You can create as many different sets of custom taxonomy/skills files as you wish, such as one or more sets per customer in multi-tenant architectures. At runtime, per parsing transaction, you tell the Parser which taxonomy/skills list (or combination of lists) to use. The following sections describe the formats for these files in detail, and how to use them at runtime.

NOTE: For parent-child relationships, the parent record must be listed before its child records.

Think of child skills (those that have a ParentId) as being specializations or synonyms of the parent skill. You might include many different abbreviations and spellings of the parent. For example, if the parent skill is VISUAL C++ you could define child skills such as VC++, MSVC++, MS VISUAL C++, VCPP and so on.

SDF (System Data File), a Fixed-Column-Width Format

SDF files are a defined fixed-column-width format. They are very simple to create and use. The SDF format is probably the oldest file format for databases and data exchange. The SDF format has these advantages that no other format offers:

  • SDF files can be edited by ANY text editor (but use a Unicode-aware editor and save with UTF-8 encoding!).
  • SDF fields can contain ANY non-control characters, without worrying about escaping them.
  • SDF files can be easily read/scanned/searched by human beings since all the data fields line up.
  • SDF files cannot be accidentally corrupted by importing/exporting or sorting them to and from a spreadsheet since they are edited in a text editor and not a spreadsheet.

A Taxonomy SDF file contains a list of taxonomies, or categories, that skills are grouped into.

Here is the layout of the "Taxonomies" file in SDF format:

Columns Field Name Field Description
1-30 ParentTaxonomyId The TaxonomyId for the parent taxonomy, if any; otherwise blank.
31-60 TaxonomyId The unique id for this taxonomy record. Required.
61-120 TaxonomyName The name of this taxonomy.

A "Skills" SDF file contains a list of skills that are assigned to taxonomies specified in a Taxonomy SDF file.

§ **Click-target data**:
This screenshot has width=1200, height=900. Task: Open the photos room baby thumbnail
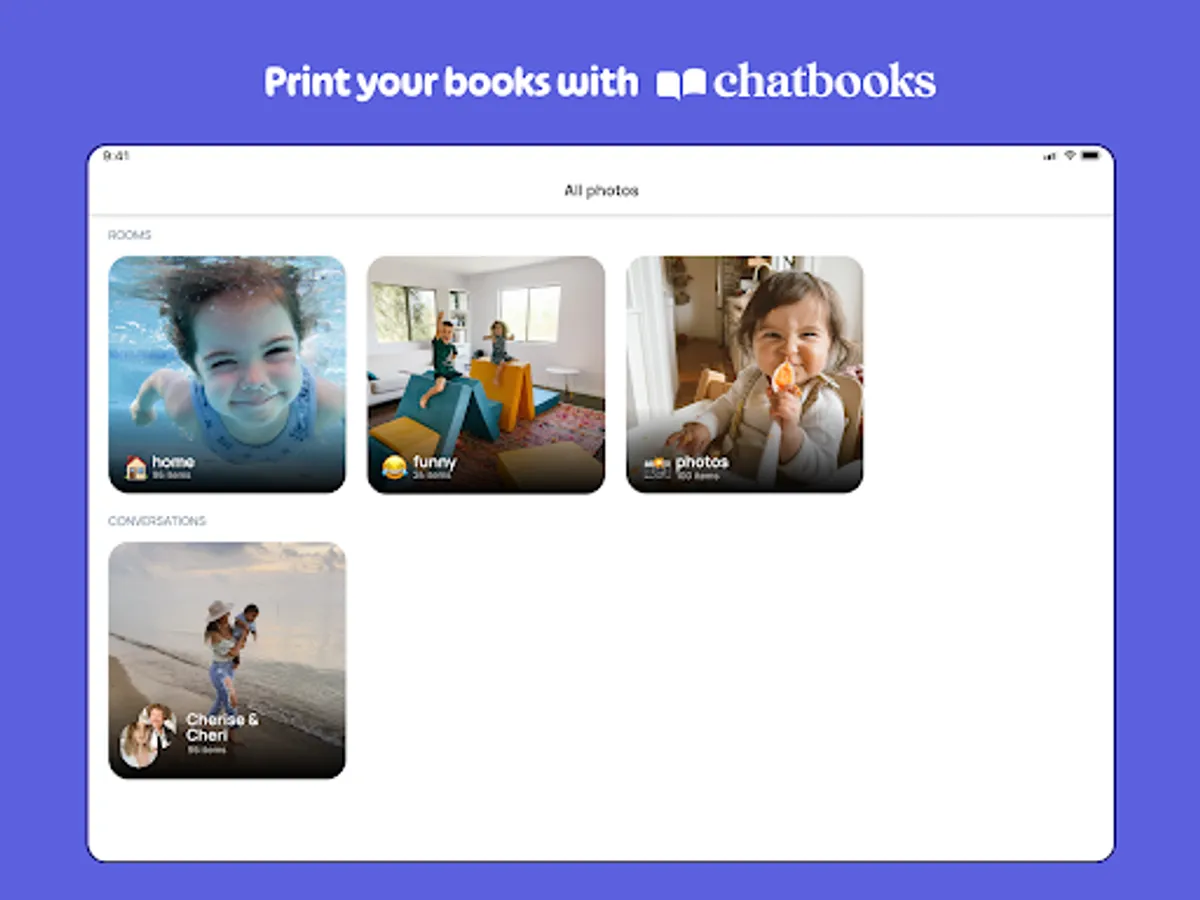coord(745,374)
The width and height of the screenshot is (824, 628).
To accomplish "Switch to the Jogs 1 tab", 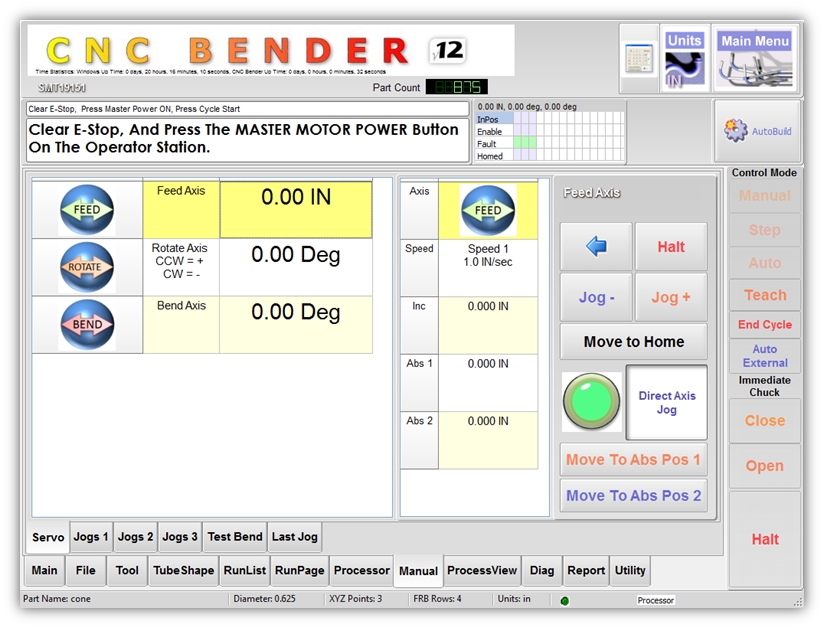I will tap(91, 537).
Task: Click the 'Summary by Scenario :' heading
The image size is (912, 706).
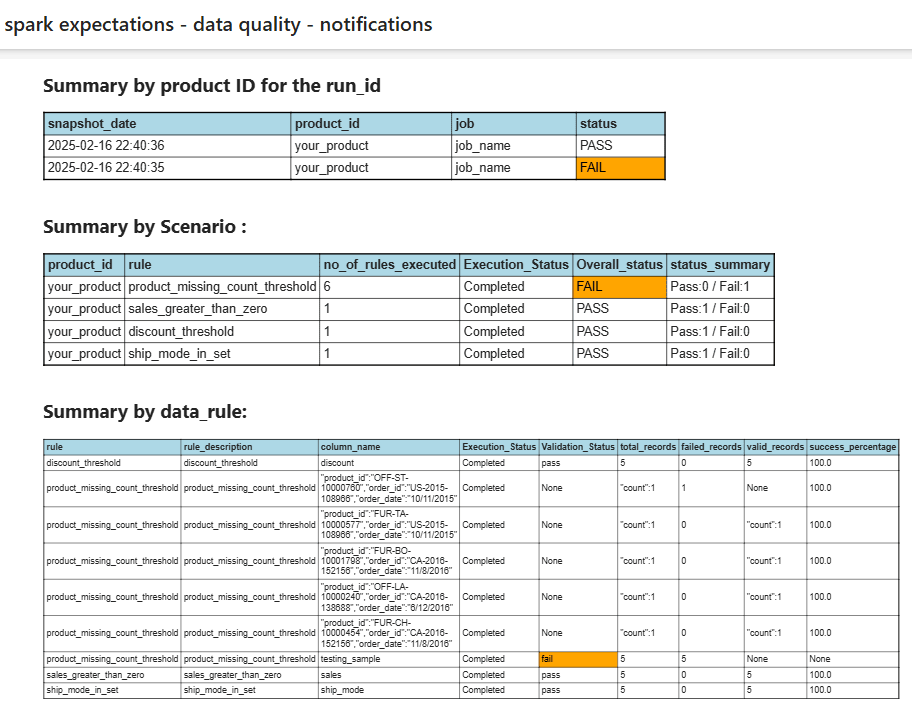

§ **Given task 1**:
Which field names appear in the layout of the "Taxonomies" file in the taxonomy-file text?
§ **Given task 2**:
Output everything in the taxonomy-file text from "You can create" down to "VCPP and so on.", word for word.

§ **Full solution 1**:
ParentTaxonomyId, TaxonomyId, TaxonomyName

§ **Full solution 2**:
You can create as many different sets of custom taxonomy/skills files as you wish, such as one or more sets per customer in multi-tenant architectures. At runtime, per parsing transaction, you tell the Parser which taxonomy/skills list (or combination of lists) to use. The following sections describe the formats for these files in detail, and how to use them at runtime.

NOTE: For parent-child relationships, the parent record must be listed before its child records.

Think of child skills (those that have a ParentId) as being specializations or synonyms of the parent skill. You might include many different abbreviations and spellings of the parent. For example, if the parent skill is VISUAL C++ you could define child skills such as VC++, MSVC++, MS VISUAL C++, VCPP and so on.